Из-за германского имени Отто часто спрашивали, откуда он родом, и удивлялись, что архитектор – коренной варшавянин в пятом поколении. В XIII веке его предки осели в австрийском городе Айзенштадт, но через двести лет бежали от преследований Альбрехта V – торопились прочь от массового крещения и сожжения, рассыпались вместе с разрушенными синагогами.
Отец Отто, глава семьи Айзенштат реб Абрам, посвятил жизнь музыке. Он играл на виолончели, средний сын Марек – на скрипке, а самая младшая дочка Дина готовилась к карьере оперной певицы: уже сейчас, в свои семнадцать, она ласкала слух родных хорошо поставленным сопрано. Родители ждали, что и их первенец пойдет по стопам отца, но Отто больше нравилось рисовать и лепить из глины, а подростком он до одержимости увлекся зарисовкой городских панорам тушью или углем, поэтому после окончания хедера начал интенсивно готовиться к поступлению в Архитектурную академию, которую и окончил с отличием. Единственное, что связывало Отто с музыкой, – старая детская флейта, много лет назад подаренная матерью. Ребенком Отто часто играл, но с годами флейта наскучила и перекочевала в громоздкий кованый сундук, набитый линялыми открытками, почтовыми марками, винными пробками, затвердевшим в кость пластилином, оловянными солдатиками да сигарными коробками с высохшими насекомыми, – в усыпальницу разного детского барахла.

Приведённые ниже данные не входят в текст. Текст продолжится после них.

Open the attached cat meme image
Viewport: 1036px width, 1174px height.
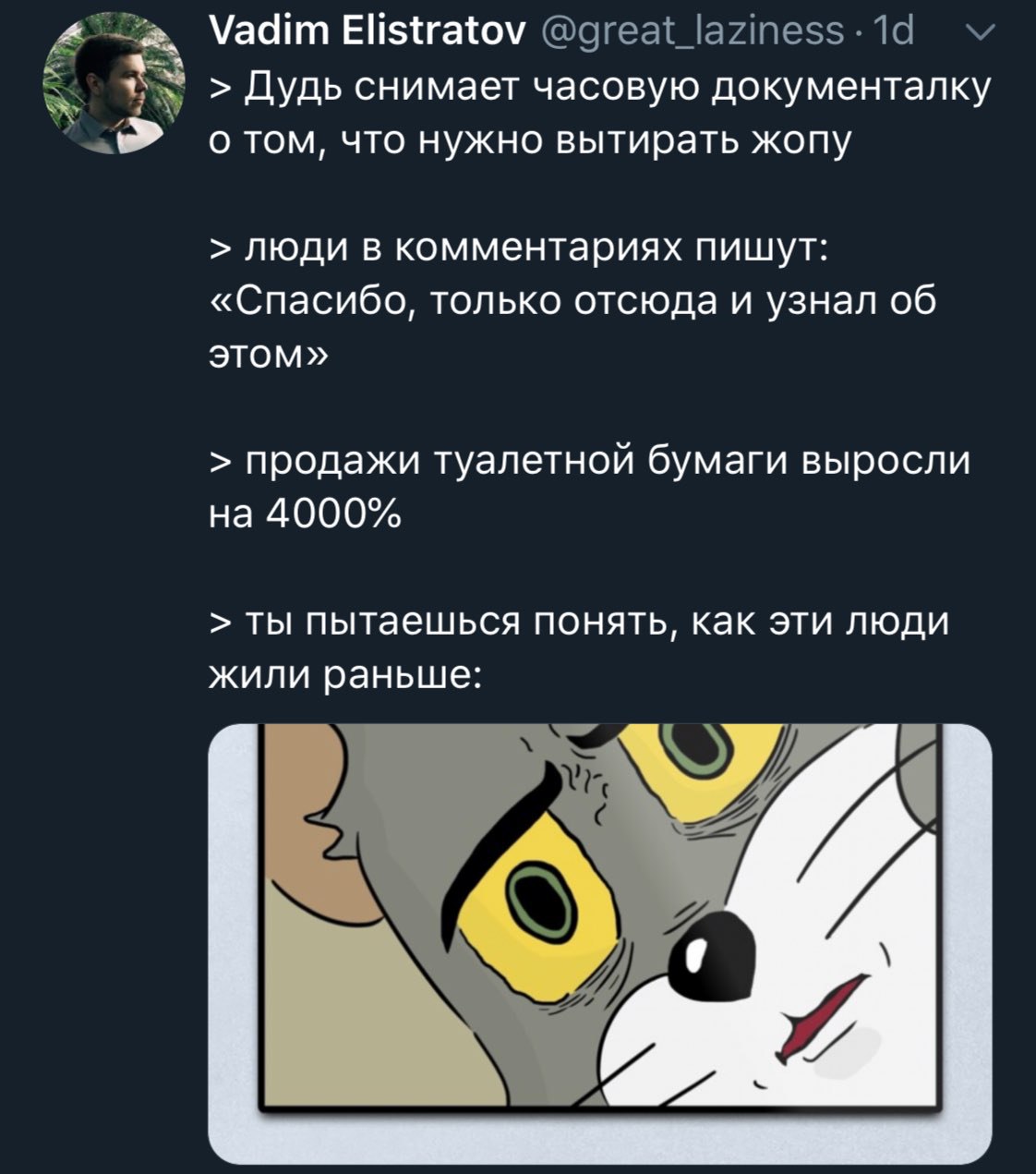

Изнанка стены квартала напоминала утробу крематория. Рыхлый кирпич, исписанный белой краской на польском и идише, казался горьким и уставшим, пропитанным смертью, как заскорузлая, выцветшая и ссохшаяся губка. Длинные зубчатые нити-молнии тянулись над стеной гетто: проволока и блестящие осколки стекол серебрились в утреннем тумане, разрезали его бритвой, а лохмотья, оставленные на колючке торбами и мешками, которые перебрасывали контрабандисты, колебало ветром – черные пакли драной холстины извивались тягучими водорослями, тянулись к свободе вьющимися растрепанными нитями.

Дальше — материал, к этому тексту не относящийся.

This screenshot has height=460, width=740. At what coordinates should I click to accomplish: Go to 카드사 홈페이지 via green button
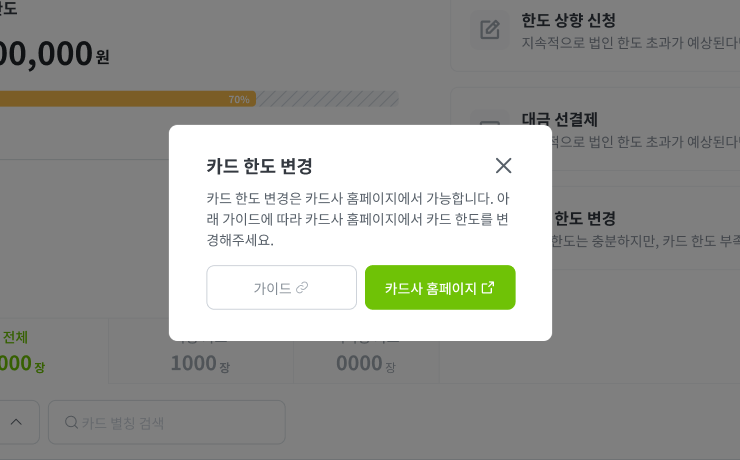click(x=431, y=288)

Отто оперся плечом на доску объявлений: желтоватые прямоугольники, исписанные неровным почерком, предлагали обмен обуви, мужских костюмов, белья, платьев и украшений на продукты питания – хлеб, картофель, крупу, репу, свеклу или капустные листья. Из серой мглы сверху вниз настороженно-брезгливо заглядывали за колючую проволоку, сытые окна домов «свободной» Варшавы – даже несмотря на оккупацию, уцелевшие после артобстрела и бомбежек здания выглядели на фоне гетто благополучными и статными.